§ Task item: Where a line contains the word "computer", copy that line from the records below.

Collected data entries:
****

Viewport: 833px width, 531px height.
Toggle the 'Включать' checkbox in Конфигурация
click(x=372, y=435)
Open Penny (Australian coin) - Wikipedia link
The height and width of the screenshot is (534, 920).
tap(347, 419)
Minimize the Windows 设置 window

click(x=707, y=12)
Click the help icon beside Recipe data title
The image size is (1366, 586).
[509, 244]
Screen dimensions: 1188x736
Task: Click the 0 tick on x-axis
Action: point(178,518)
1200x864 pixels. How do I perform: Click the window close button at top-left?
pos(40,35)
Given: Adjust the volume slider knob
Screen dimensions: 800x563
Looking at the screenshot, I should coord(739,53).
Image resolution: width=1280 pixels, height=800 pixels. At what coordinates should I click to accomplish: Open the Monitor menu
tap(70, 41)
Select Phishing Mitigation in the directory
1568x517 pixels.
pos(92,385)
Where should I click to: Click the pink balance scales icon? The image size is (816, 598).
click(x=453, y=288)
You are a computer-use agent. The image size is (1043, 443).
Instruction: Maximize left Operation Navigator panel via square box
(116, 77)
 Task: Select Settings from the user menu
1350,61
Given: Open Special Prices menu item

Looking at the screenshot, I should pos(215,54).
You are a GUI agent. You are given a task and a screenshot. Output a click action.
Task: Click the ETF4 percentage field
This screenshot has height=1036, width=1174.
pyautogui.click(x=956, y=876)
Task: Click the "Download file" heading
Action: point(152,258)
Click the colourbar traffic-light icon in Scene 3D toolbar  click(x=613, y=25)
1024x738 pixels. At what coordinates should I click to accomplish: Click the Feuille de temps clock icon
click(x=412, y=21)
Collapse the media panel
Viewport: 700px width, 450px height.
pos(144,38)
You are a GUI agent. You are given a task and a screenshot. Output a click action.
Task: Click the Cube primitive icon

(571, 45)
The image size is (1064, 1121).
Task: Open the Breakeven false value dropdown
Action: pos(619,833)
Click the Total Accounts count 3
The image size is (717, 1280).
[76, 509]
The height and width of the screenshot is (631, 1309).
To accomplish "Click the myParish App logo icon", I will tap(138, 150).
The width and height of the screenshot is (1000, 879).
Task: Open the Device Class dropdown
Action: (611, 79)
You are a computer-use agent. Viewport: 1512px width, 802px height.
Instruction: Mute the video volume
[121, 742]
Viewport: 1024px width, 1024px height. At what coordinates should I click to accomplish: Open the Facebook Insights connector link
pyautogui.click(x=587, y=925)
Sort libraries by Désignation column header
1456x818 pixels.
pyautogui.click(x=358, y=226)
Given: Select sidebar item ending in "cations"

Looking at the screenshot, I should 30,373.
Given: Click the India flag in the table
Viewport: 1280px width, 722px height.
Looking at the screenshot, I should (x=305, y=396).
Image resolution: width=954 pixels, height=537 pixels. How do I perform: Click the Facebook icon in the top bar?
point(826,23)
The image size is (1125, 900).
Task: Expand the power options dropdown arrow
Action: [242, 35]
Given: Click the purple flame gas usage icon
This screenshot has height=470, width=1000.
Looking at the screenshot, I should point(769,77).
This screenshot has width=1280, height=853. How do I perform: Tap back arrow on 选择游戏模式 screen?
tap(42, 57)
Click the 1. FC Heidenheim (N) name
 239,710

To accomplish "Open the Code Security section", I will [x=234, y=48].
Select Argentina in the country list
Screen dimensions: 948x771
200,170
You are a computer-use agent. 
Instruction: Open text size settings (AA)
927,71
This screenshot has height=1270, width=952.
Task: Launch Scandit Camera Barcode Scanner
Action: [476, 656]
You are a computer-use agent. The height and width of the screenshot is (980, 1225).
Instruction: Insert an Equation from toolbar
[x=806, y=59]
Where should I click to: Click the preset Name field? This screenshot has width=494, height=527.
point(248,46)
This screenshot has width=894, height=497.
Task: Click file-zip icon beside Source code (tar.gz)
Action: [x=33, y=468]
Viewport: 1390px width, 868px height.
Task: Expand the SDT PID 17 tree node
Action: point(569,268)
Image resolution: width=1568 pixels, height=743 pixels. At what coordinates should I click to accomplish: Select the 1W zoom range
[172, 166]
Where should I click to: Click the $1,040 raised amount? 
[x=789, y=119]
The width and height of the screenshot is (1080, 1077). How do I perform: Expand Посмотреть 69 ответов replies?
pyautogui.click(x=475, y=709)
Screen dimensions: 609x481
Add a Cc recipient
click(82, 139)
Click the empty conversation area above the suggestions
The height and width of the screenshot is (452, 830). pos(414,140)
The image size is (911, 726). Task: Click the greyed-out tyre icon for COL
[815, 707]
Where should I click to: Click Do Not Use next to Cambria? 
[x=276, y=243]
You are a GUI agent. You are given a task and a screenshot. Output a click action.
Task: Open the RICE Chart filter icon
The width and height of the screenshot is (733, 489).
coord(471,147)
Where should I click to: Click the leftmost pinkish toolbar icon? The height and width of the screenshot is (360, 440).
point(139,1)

****

§ Task solution:
You are a computer-use agent. The image size is (1043, 443).
You are a computer-use agent. Viewport: 1512px width, 802px height.
You are a computer-use agent. 
You are a computer-use agent. The height and width of the screenshot is (980, 1225).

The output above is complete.